Penulis : Dr. Raghib As-Sirjani
Penerbit : AQWAM Jembatan Ilmu
Tebal Buku : 128 hal
Sebagai
prolog, saya merasa penting untuk menjelaskan tentang mengapa buku ini bisa ada
ditangan saya dan menarik saya untuk membacanya. Tidak ada referensi jaminan
bahwa buku ini baik dan bagus sekali untuk dibaca sebelumnya, atau dalam
istilah, recommended sekali untuk
dijadikan referensi peningkatan pemahaman. Buku ini saya baca di pertengahan
tahun 2014 kemarin, disaat banyaknya forum yang saya hadiri, dimana didalamnya
berbicara tentang problematika umat, problematika dakwah kampus, dll. Dari sana
saya merasa bahwa saya butuh asupan lebih tentang tema diskusi ini. Sampai
akhirnya menemukan buku “Menjadi Pemuda Peka Zaman” ini di jajaran rak buku
perpustakaan Musholla Fakultas.
Menarik. Buku
ini ditulis oleh salah seorang Dosen Kehormatan di Fakultas Kedokteran
Universitas Kairo. Tapi, di lapangan dalam medan dakwah, beliau dikenal sebagai
tokoh andalan dalam setiap diskusi sejarah dan pemikiran islam. Salah satu
bukunya yang best seller yang selalu dijadikan embel-embel dalam setiap
menjelaskan profil beliau adalah “Misteri Shalat Subuh.” Begitu sedikit profil
dari Penulis yang semoga tidak mengurangi kemahiran beliau dalam berbagai
disiplin ilmu.
Selanjutnya
adalah mengenai buku “Menjadi Pemuda Peka Zaman” ini, beliau menjelaskan bahwa
problem pemuda kita saat ini adalah tentang bagaimana komitmen yang ada dalam diri
adalah sebatas tentang kepentingan pribadi saja, mutlak kepentingan pribadi.

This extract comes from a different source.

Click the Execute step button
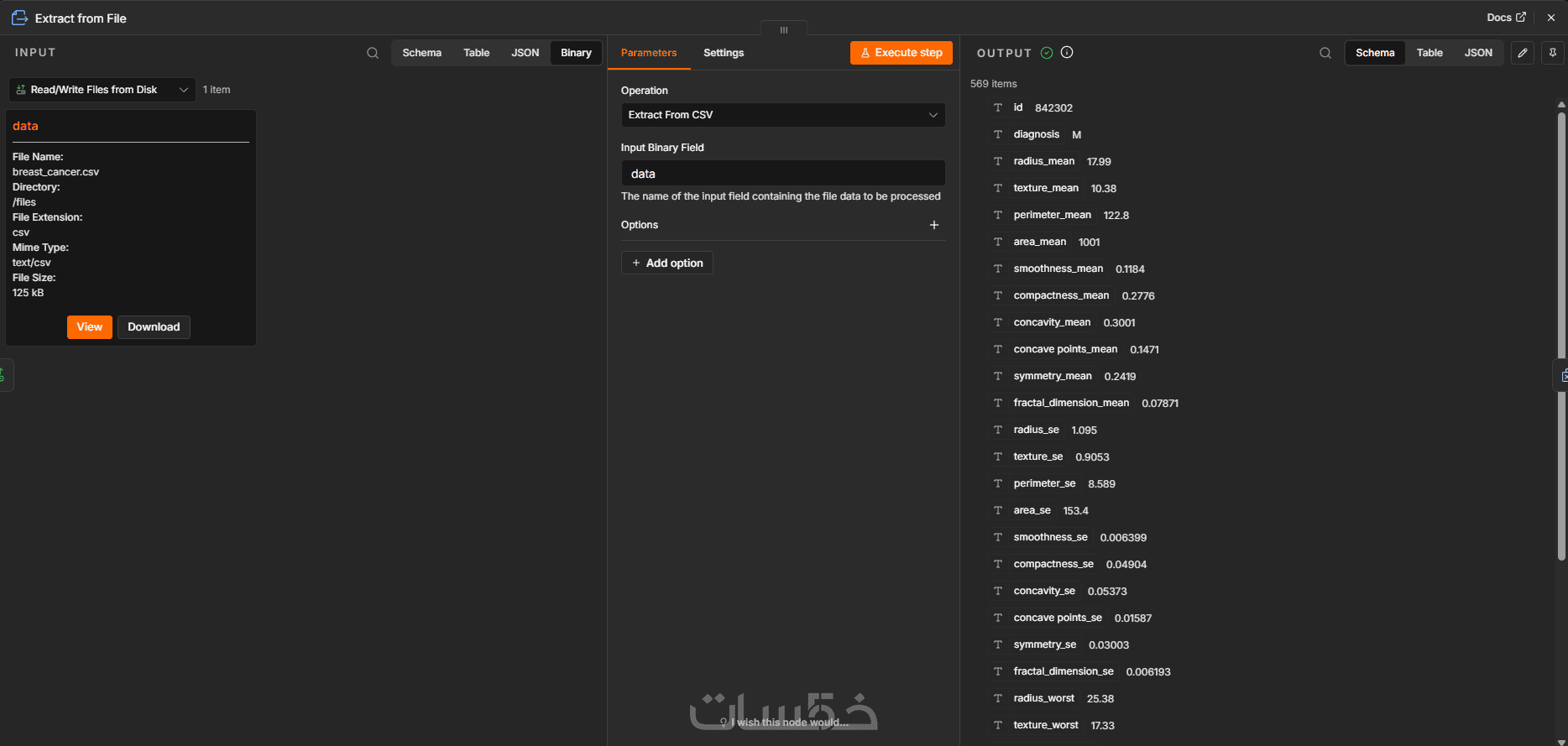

Menurutnya, jelas ini masalah besar zaman ini, dan saya setuju itu. Beliau
menceritakan bahwa, ketika sedang mengisi kuliah umum atau ceramah di sebuah
seminar bertemakan “Probelmatika Generasi Muda”, beliau memulai forumnya dengan
sebuah pertanyaan singkat, yakni: “Problem apa yang sedang kamu hadapi saat
ini, yang jika problem itu diselesaikan, maka kamu akan mejadi orang yang
bahagia dan sejahtera?” Dan tebak, jawaban apa yang beliau peroleh dari
pertanyaannya? adalah tentang kepentingan pribadi semata.
-
Takut menganggur setelah lulus kuliah
-
Keingingan untuk segera menikah
-
Sulitnya materi kuliah
-
Keinginan membeli telepon genggam disaat
himpitan ekonomi
-
Dll.
Hampir tidak
ada satu pun yang menjawab tentang keprihatinan akan beberapa negara islam yang
sedang berada dalam konflik perang, dijajah, atau serangan dan hantaman pers
terhadap islam, atau dalam takaran nasionalisme, utang yang terus menggunung
oleh negara sendiri sementara korupsi semakin merajalela. Mereka mutlak
menjawab hanya sebatas dalam kepentingan pribadi saja. Tidak ada sebuah
kepemahaman akan kebersatuan umat.
Di buku ini
beliau banyak mengambil pelajaran dari generasi pertama islam untuk dijadikan
referensi dalam bersikap dan beradab bagi kita para pemuda muslim, seperti kisah
Muadz bin Amr bin Jamuh dan Mu’awwidz bin Arfa’ dalam Perang Badar, merupakan
salah satu kisah favorit yang paling menarik dan membuat diri ini monohok atas
kontribusi apa yang telah diri ini berikan untuk Agama Allah ini, untuk umat
ini.
Tak lupa
beliau jelaskan tentang akar masalah yang harus segera disadari oleh kita para
pemuda muslim dan dicari penyelesainnya, seperti:
-
hilangnya ruh tarbiyah islamiyah, kalaupun masih
ada, ia tak lagi utuh.
- hilangnya suri teladan dan panutan yang baik,
aish, kudet perkara informasi terbaru
selebriti seperti artis kota, artis korea dan barat lebih menjadi aib
dibandingkan dengan kudet tentang
informasi kehidupan dan amalan shalih Rasulullah dan para sahabat dan tabiin.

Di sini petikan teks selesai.